YOUR TASK →
As the answer, give exactly the lines of the records below from the one with "You are a GUI" through the one with "1024x532 pixels.", ends included and pictures left out.

++++ RAW DATA ++++

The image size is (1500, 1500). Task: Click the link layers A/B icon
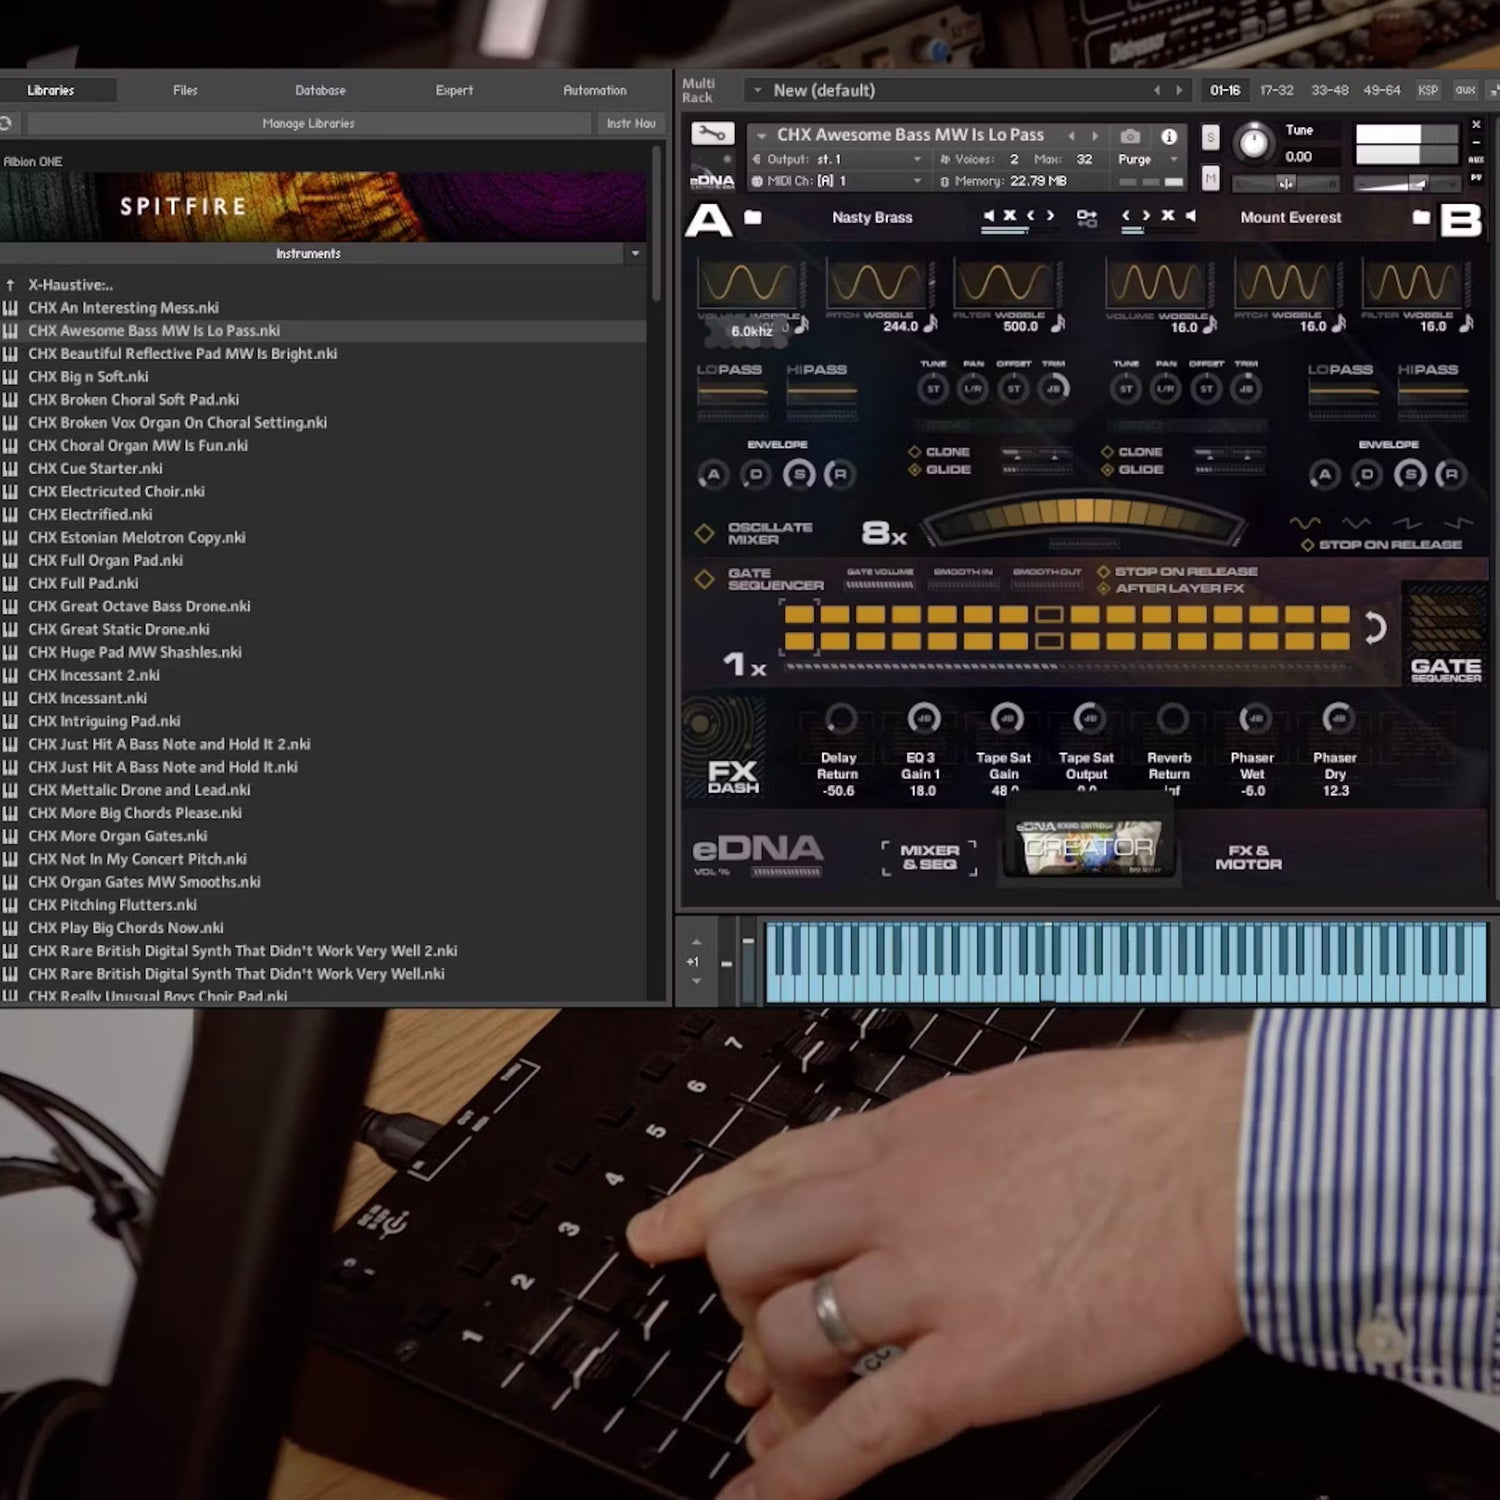point(1086,217)
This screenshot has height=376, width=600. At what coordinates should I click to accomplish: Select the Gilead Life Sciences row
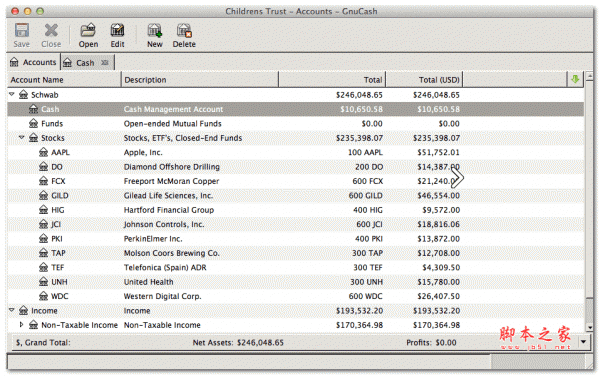(295, 195)
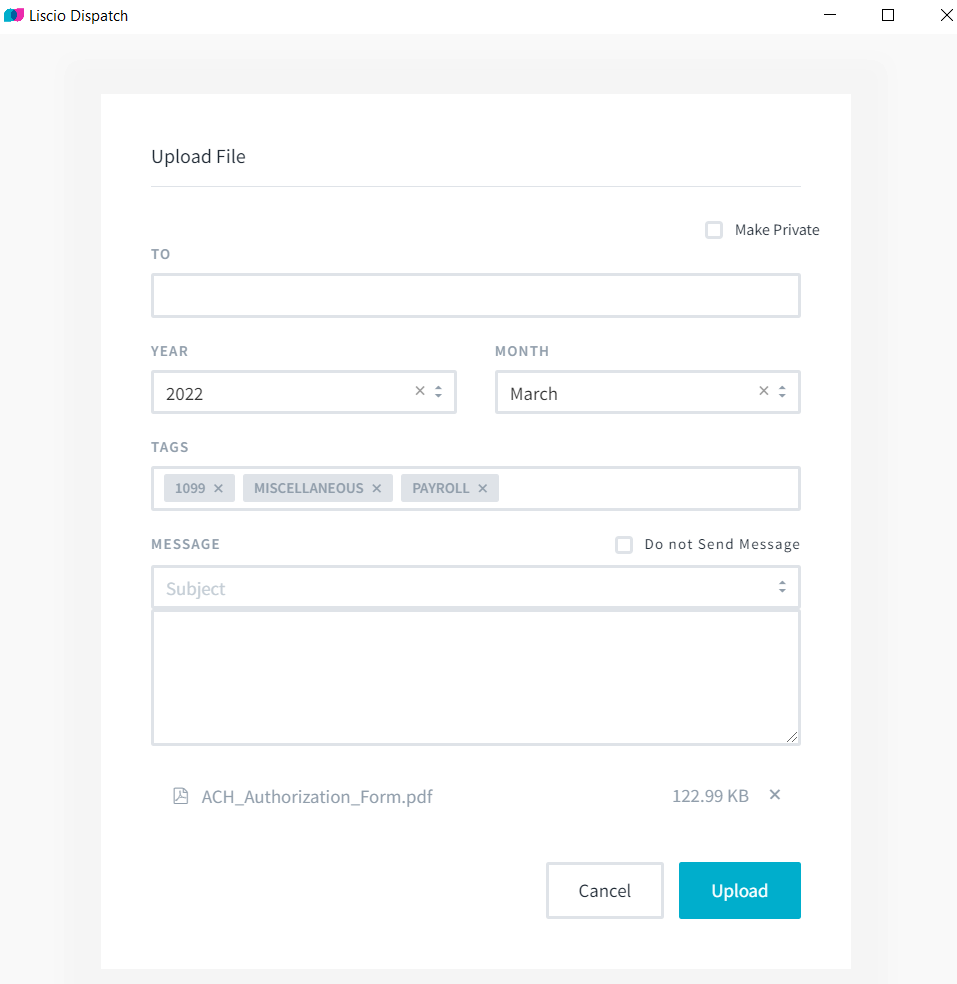Open the Month dropdown arrows
This screenshot has height=984, width=957.
[782, 392]
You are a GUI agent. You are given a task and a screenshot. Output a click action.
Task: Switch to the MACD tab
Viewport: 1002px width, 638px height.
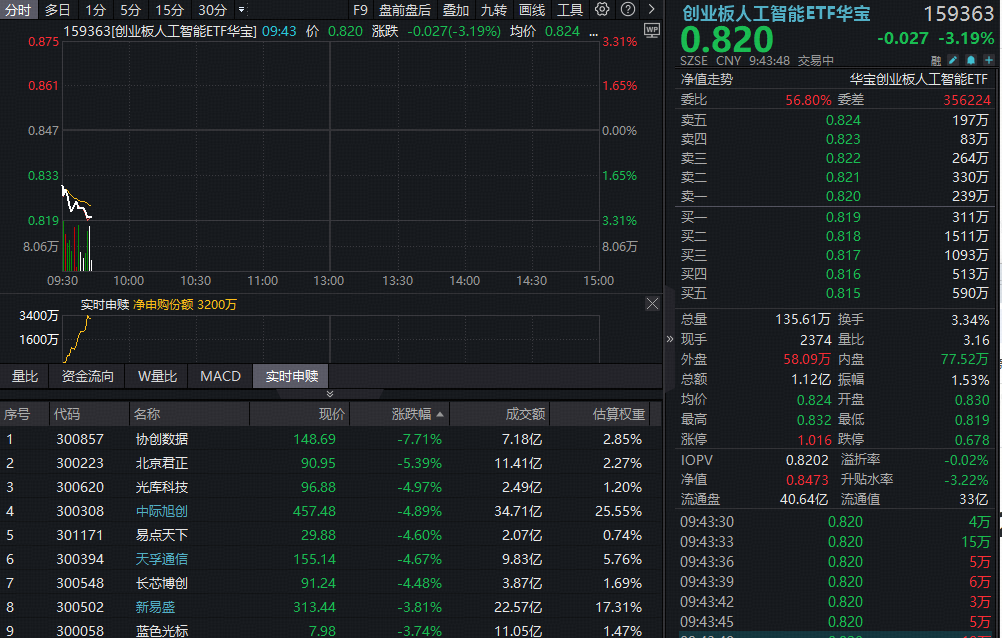click(220, 377)
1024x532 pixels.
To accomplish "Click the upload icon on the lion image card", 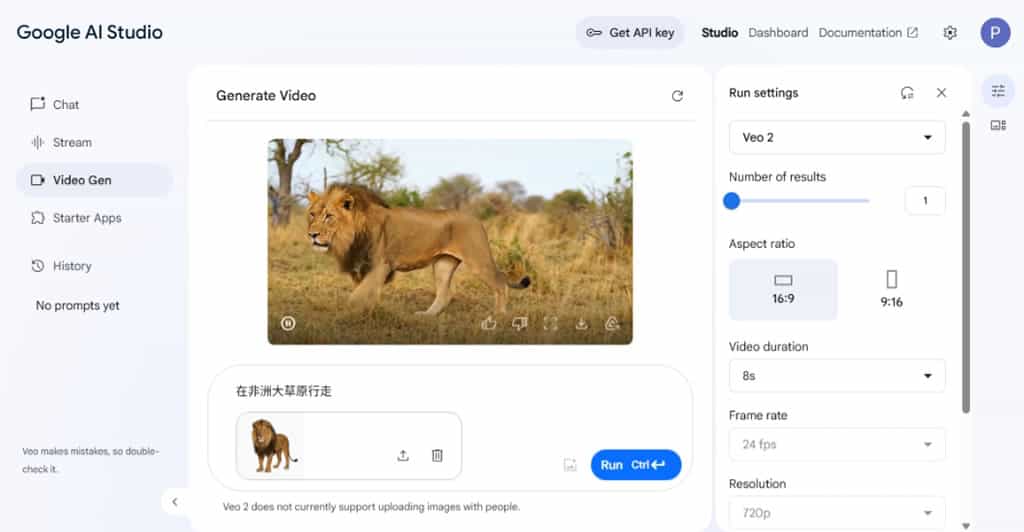I will click(x=403, y=455).
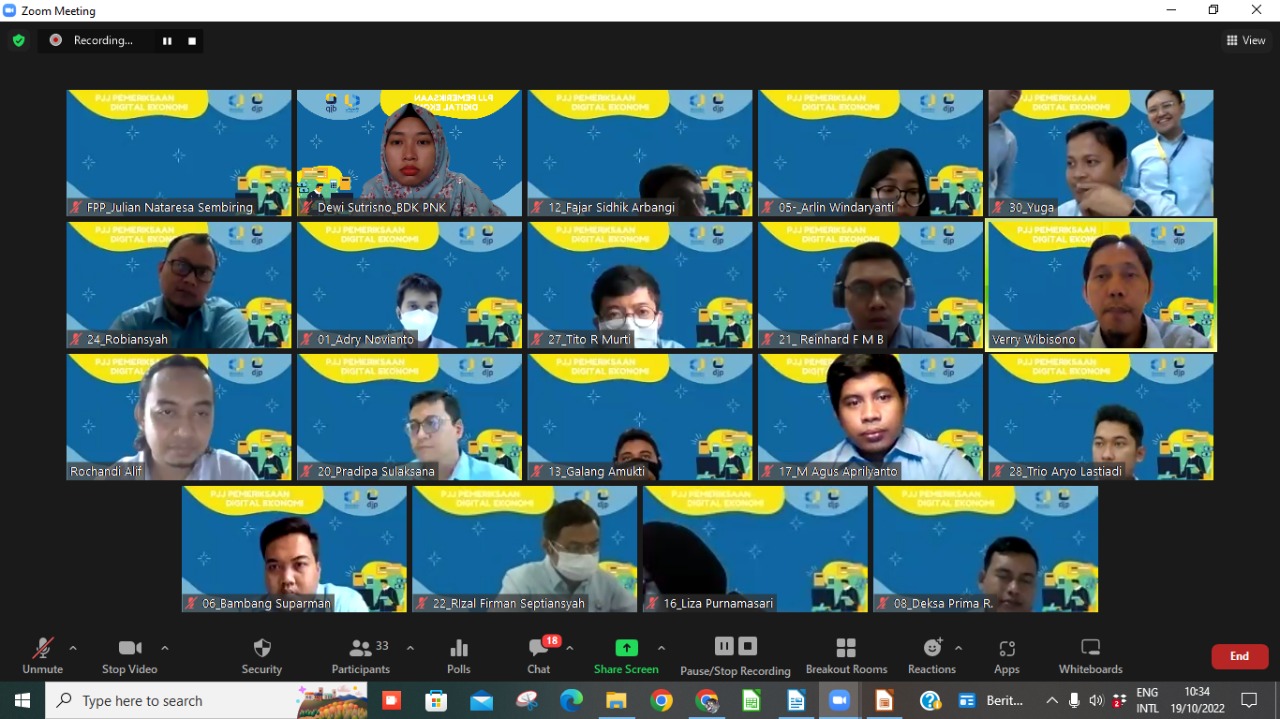Click the green encryption shield icon
This screenshot has height=719, width=1280.
coord(18,41)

++++

FINISHED TASK →
You are a GUI agent. You are given a task and a screenshot. Output a click action.
Task: Switch to the MACD tab
Viewport: 1002px width, 638px height.
click(220, 377)
1024x532 pixels.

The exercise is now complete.